Mais c’est le contraire. Il est dit (1 Tim., 3, 2) : Il faut que l’évêque soit irrépréhensible… qu’il ne soit pas adonné au vin, qu’il ne frappe pas qui que ce soit.

 

Conclusion Les clercs ayant été choisis pour le ministère de l’autel, comme les ministres du Nouveau Testament, il ne leur est aucunement permis de tuer les malfaiteurs.

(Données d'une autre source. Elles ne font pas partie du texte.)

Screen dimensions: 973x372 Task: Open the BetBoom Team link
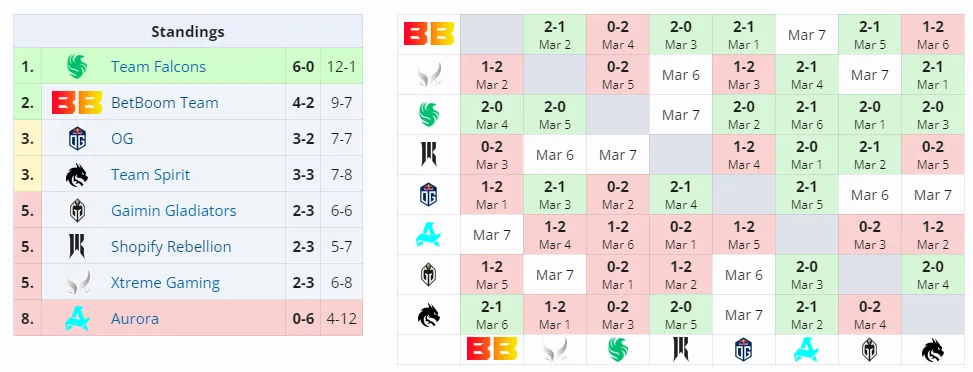point(164,102)
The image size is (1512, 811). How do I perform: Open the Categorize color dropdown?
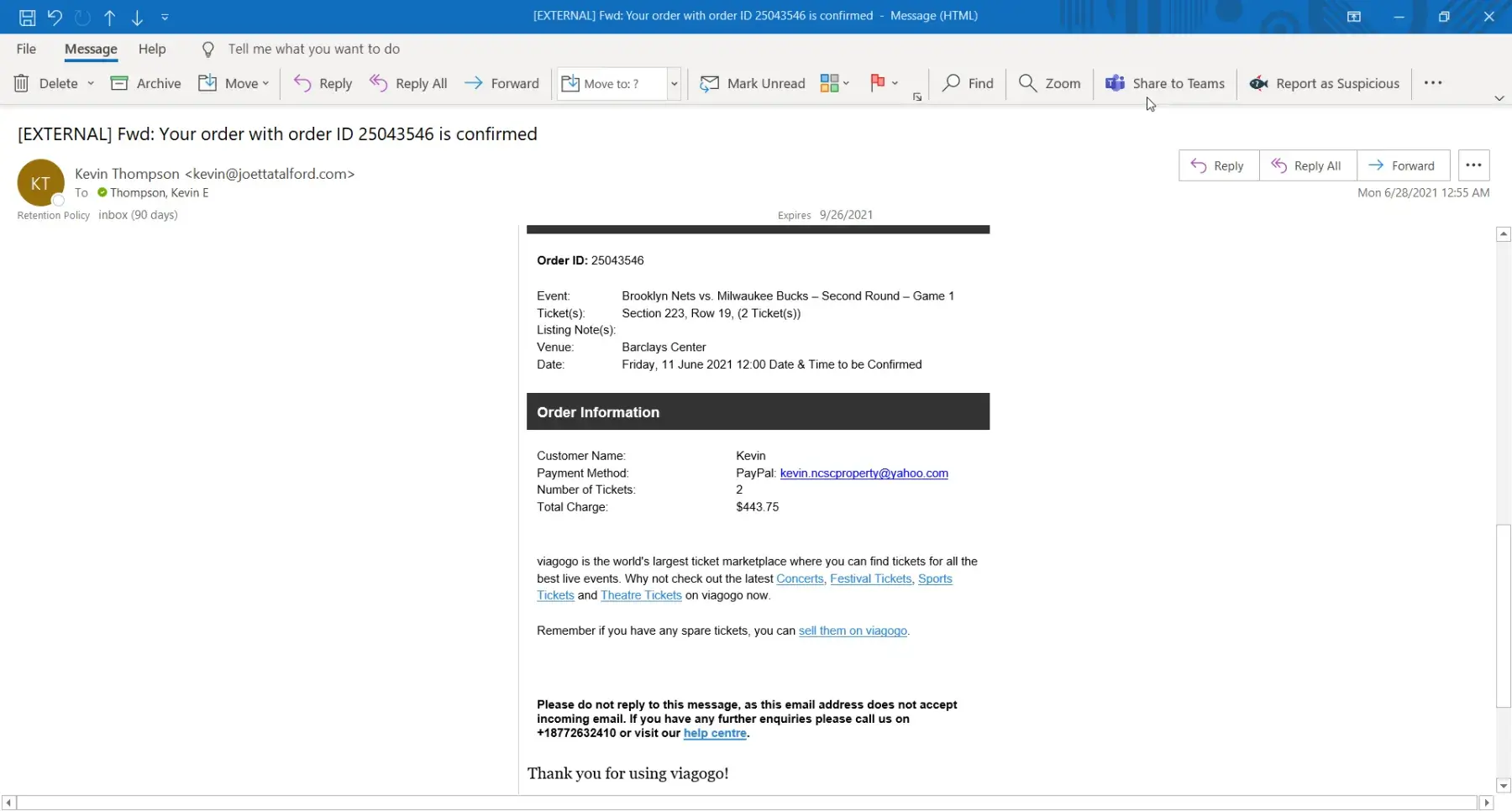[835, 83]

Il faut répondre qu’il n’est pas permis aux clercs (Sous le nom de clercs, on comprend tous ceux auxquels il a été dit : Vos de foro Ecclesiæ estis, avec cette différence, remarque Soto, que ceux qui sont dans les ordres majeurs pèchent mortellement, et ceux qui sont dans les ordres mineurs véniellement.) de tuer, pour deux raisons : 1° parce qu’ils ont été choisis pour le ministère de l’autel où est représentée la passion du Christ mis à mort, et qui, quand on le frappait, ne frappait pas, comme dit saint Pierre (1 Pierre, 2, 23). C’est pourquoi il ne convient pas que les clercs frappent, ni qu’ils tuent. Car les ministres doivent imiter leur maître, d’après ces mots de l’Ecriture (Ecclésiastique, 10, 2) : Tel qu’est le juge du peuple, tels sont ses ministres. 2° La seconde raison, c’est que le Seigneur a confié aux clercs le ministère de la loi nouvelle, qui ne prononce jamais la peine de mort, ni celle de la mutilation corporelle. Pour être des ministres dignes de la nouvelle alliance, ils doivent donc s’abstenir de ces choses.

 

Article 5 : Est-il permis à quelqu’un de se tuer lui-même ?

 

Objection N°1. Il semble qu’il soit permis à quelqu’un de se tuer lui-même. Car l’homicide est un péché, selon qu’il est contraire à la justice. Or, on ne peut faire d’injustice contre soi-même, comme le prouve Aristote (Eth., liv. 5, chap. 6). Donc personne ne pèche en se tuant.

Réponse à l’objection N°1 : L’homicide est un péché, non seulement parce qu’il est contraire à la justice, mais encore parce qu’il est contraire à l’amour qu’on doit avoir pour soi-même ; à ce point de vue le suicide est un péché par rapport à son auteur. Mais il est aussi un péché par rapport à la société et par rapport à Dieu, et à ce double titre il est contraire à la justice.

 

Objection N°2. Il est permis à celui qui a la puissance publique de tuer les malfaiteurs. Or, quelquefois celui qui a cette puissance est un malfaiteur lui-même. Il lui est donc permis de se tuer.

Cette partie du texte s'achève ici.